### DIRECTIONS
Only a slice of the listing below is wanted. Retype the lines from the one containing "Impressum (434, 2445)" through the one containing "[UNA - University", exactly, both ends included.

### RECORDS SUPPLIED

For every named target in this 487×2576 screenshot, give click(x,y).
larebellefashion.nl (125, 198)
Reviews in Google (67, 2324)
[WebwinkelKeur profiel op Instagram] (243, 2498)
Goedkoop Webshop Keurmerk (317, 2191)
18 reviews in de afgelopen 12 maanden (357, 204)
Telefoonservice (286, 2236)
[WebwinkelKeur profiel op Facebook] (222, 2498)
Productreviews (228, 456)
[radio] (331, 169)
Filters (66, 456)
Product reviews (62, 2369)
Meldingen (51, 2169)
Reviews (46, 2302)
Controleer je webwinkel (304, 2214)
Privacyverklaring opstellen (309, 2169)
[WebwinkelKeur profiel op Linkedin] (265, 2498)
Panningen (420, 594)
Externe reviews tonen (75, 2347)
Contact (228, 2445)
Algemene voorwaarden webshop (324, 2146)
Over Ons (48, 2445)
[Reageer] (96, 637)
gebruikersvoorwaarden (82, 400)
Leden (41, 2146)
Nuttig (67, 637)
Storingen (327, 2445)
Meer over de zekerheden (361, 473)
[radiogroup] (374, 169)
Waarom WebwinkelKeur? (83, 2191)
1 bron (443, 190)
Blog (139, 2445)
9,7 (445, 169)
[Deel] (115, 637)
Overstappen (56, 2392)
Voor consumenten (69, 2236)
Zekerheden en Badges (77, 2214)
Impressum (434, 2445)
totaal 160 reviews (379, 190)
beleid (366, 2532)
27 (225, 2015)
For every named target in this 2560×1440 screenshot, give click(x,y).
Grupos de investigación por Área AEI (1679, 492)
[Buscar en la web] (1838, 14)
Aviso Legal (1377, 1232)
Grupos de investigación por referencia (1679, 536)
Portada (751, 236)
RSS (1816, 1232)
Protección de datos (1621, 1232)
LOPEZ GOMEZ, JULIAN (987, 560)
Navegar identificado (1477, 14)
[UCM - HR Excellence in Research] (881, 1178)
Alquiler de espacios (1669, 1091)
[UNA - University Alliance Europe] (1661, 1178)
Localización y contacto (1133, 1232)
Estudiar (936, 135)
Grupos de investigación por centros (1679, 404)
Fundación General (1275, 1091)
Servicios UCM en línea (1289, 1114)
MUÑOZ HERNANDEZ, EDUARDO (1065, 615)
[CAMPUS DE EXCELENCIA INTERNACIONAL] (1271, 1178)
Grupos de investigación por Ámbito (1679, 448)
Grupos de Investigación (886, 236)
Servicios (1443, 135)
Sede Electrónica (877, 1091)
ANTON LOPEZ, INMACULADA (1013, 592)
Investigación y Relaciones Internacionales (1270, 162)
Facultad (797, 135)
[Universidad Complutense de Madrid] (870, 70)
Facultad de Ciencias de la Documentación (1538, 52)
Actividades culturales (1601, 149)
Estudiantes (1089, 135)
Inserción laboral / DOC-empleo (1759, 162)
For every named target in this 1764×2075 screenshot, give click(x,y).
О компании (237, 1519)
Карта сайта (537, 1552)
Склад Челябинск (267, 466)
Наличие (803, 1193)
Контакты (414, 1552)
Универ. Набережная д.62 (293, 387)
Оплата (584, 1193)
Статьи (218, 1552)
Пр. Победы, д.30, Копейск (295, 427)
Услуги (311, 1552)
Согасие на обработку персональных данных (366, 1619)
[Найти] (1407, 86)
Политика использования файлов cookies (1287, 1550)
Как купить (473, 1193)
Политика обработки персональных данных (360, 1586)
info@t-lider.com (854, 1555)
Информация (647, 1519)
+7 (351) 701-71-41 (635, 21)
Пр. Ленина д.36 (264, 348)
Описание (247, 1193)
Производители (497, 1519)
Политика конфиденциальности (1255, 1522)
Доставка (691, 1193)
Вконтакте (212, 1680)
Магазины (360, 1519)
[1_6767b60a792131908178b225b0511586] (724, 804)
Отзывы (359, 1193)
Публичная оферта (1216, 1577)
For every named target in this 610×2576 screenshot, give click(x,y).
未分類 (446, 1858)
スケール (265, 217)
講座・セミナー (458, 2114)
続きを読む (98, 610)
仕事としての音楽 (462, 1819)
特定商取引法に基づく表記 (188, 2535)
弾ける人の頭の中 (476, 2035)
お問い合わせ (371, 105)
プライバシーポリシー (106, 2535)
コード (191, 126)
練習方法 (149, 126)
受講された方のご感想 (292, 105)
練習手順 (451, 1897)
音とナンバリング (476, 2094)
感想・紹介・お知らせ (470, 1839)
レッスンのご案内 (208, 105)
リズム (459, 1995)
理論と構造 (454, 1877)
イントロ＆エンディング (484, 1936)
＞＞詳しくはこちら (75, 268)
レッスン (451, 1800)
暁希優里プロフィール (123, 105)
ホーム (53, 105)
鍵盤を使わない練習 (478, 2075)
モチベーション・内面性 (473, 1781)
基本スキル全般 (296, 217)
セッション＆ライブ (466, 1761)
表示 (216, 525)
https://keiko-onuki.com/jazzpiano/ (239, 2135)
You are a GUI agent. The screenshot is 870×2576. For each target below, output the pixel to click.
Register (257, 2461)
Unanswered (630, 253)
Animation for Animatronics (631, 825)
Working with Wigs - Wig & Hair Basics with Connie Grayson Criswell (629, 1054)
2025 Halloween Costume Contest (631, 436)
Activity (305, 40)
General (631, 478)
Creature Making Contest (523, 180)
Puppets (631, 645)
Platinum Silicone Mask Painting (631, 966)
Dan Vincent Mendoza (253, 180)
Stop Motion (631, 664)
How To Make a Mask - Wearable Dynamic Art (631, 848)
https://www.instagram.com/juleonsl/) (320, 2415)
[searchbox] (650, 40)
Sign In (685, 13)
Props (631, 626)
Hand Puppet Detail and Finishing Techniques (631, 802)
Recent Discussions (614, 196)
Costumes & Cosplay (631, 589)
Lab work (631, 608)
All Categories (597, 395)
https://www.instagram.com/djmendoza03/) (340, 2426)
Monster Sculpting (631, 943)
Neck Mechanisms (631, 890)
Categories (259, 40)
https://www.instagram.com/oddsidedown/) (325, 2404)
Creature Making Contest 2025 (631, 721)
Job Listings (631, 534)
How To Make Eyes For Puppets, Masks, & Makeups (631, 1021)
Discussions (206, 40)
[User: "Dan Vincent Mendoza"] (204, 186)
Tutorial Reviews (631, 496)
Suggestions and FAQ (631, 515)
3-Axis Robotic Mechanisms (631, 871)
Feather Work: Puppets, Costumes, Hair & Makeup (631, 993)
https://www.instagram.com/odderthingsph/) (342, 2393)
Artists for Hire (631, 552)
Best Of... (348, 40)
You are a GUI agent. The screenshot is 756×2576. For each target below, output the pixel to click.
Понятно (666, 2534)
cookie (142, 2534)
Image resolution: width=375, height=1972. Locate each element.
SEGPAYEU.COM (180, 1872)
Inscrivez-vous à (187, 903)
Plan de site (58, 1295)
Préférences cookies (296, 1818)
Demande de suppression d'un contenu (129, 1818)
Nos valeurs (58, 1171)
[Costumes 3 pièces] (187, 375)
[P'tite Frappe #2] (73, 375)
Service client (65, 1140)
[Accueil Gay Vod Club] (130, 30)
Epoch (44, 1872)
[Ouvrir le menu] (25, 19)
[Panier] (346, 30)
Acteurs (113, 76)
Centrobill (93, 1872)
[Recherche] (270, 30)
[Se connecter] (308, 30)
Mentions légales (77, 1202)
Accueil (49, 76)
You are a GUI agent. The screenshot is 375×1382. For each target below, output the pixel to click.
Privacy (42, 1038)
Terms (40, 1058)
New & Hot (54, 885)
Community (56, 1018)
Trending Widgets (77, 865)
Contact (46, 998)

### COMPLETED EXERCISE
Impressum (434, 2445)
totaal 160 reviews (379, 190)
beleid (366, 2532)
27 (225, 2015)
For every named target in this 2560×1440 screenshot, give click(x,y).
Grupos de investigación por Área AEI (1679, 492)
[Buscar en la web] (1838, 14)
Aviso Legal (1377, 1232)
Grupos de investigación por referencia (1679, 536)
Portada (751, 236)
RSS (1816, 1232)
Protección de datos (1621, 1232)
LOPEZ GOMEZ, JULIAN (987, 560)
Navegar identificado (1477, 14)
[UCM - HR Excellence in Research] (881, 1178)
Alquiler de espacios (1669, 1091)
[UNA - University Alliance Europe] (1661, 1178)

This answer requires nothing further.